_What is expected:_
Your answer should consist solely of the lines from the first line of the data through the line with "Clear the search field", each reproduced exactly.

Excerpted records below:

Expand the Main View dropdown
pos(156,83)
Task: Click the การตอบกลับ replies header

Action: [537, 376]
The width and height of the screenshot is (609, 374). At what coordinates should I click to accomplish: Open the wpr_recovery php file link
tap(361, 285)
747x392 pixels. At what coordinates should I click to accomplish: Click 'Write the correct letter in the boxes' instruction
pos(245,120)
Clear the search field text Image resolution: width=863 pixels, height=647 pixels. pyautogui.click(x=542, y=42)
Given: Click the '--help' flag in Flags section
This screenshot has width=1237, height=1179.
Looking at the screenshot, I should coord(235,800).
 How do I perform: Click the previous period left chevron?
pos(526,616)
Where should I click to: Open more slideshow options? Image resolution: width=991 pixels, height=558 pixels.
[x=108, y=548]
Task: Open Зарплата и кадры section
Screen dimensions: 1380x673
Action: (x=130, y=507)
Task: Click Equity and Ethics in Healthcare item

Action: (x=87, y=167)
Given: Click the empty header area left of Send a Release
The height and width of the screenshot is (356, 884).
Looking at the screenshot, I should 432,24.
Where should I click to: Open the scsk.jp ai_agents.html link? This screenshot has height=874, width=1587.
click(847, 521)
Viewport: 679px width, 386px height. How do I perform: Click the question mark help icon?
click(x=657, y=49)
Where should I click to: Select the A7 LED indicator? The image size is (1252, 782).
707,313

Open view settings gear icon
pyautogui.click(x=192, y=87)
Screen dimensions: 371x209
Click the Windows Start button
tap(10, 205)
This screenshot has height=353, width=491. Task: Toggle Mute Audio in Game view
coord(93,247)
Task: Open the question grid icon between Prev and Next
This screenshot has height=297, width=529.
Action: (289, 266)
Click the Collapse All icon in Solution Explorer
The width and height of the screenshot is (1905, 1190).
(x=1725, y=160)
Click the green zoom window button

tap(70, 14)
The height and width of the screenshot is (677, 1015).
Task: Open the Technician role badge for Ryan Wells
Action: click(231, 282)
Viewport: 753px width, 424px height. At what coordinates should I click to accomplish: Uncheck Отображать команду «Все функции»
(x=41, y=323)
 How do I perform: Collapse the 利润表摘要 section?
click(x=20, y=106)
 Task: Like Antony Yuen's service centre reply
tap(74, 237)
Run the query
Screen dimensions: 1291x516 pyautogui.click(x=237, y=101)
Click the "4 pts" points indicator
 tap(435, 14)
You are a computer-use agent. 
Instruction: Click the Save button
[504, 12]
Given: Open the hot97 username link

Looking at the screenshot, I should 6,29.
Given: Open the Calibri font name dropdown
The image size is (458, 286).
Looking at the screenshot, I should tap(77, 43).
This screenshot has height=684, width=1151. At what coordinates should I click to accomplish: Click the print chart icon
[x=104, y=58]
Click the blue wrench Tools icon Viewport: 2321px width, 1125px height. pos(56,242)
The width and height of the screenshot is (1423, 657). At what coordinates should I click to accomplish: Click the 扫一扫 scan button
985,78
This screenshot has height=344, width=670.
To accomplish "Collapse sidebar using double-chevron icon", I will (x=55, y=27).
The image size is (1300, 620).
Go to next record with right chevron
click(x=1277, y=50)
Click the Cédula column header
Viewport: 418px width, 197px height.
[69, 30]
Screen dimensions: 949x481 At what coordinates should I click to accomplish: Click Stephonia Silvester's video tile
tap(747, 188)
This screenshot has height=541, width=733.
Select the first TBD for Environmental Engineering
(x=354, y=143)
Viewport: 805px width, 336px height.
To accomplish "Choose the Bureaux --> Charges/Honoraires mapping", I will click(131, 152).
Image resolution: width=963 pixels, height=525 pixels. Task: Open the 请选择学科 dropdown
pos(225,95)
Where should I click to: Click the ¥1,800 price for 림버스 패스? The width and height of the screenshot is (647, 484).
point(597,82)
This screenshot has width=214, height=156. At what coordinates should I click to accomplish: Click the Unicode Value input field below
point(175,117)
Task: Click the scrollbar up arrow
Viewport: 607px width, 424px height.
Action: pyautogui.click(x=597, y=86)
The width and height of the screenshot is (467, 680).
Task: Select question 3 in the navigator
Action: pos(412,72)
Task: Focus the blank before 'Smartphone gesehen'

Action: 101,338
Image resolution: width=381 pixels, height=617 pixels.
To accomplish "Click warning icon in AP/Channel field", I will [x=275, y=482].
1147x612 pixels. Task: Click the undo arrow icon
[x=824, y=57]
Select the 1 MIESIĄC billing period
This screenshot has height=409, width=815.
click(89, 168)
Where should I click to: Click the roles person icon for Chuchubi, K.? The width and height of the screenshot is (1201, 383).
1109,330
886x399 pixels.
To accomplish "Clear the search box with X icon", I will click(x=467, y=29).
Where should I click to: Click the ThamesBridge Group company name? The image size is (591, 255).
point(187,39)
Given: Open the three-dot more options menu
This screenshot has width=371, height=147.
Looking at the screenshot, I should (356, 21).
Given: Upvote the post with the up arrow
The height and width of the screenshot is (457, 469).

End of Excerpted records.

_Answer to this problem:_
Expand the Main View dropdown
pos(156,83)
Task: Click the การตอบกลับ replies header

Action: [537, 376]
The width and height of the screenshot is (609, 374). At what coordinates should I click to accomplish: Open the wpr_recovery php file link
tap(361, 285)
747x392 pixels. At what coordinates should I click to accomplish: Click 'Write the correct letter in the boxes' instruction
pos(245,120)
Clear the search field text Image resolution: width=863 pixels, height=647 pixels. pyautogui.click(x=542, y=42)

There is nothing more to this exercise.